In other words, the moral topography of the whole world will someday be dramatically reordered by the power of the gospel. All the obstacles to the gospel will fall, all the
RAR 11:3 (Summer 2002) p. 11
complications will be smoothed over, and the Word will run like lightning. This will entail massive upheaval. But then “the glory of the Lord shall be revealed” (Isaiah 40:5).

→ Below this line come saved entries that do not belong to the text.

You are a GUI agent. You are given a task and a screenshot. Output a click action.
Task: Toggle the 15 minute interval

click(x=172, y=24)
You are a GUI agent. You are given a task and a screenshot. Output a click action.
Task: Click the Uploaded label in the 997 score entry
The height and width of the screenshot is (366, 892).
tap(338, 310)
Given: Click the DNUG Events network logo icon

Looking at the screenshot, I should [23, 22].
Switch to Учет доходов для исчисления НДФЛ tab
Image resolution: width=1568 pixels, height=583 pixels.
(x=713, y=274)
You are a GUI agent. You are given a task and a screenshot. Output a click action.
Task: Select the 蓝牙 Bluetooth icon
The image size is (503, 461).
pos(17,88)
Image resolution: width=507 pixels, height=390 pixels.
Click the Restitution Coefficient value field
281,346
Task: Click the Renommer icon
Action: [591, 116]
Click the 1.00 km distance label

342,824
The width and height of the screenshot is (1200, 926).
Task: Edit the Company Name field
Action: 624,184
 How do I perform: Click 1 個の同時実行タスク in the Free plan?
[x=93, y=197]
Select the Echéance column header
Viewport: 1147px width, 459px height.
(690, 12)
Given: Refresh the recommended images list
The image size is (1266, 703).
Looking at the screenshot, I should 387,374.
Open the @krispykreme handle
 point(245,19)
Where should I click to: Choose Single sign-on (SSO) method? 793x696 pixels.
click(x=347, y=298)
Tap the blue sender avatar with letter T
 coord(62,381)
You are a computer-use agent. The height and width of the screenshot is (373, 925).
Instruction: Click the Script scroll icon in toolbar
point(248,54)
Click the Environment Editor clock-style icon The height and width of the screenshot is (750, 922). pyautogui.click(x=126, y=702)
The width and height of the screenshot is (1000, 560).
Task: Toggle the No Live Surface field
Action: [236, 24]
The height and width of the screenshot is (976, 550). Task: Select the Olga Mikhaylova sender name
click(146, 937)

Do we, as pastors and church leaders, want revival, with all its upset? Or are we threatened by revival? Several years ago I flew to a city in the western U.S. for some preaching. A pastor from that area picked me up at the airport. He had his finger on the pulse of the churches in that region, so along the way I asked him how his brother pastors felt about revival. It seemed to him, he said, that the local pastors didn’t want revival. I asked why. He said it would upset their church programs.
I hope my host was wrong. I hope those pastors, in their heart of hearts, are ready joyfully to drop everything and suffer anything for the glory of the Lord to be revealed with compelling power. But my pastor friend is not a superficial or unfair man. And that was his assessment. So what about you? And what about me? Do we want revival, or are we threatened by revival?
Revival is destructive. It breaks up the good ol’ boy network controlling a church. It destroys a church’s proud self-image. It diminishes the importance of denominational names. It draws criticism from the world, as formerly intimidated Christians find their prophetic voices and m...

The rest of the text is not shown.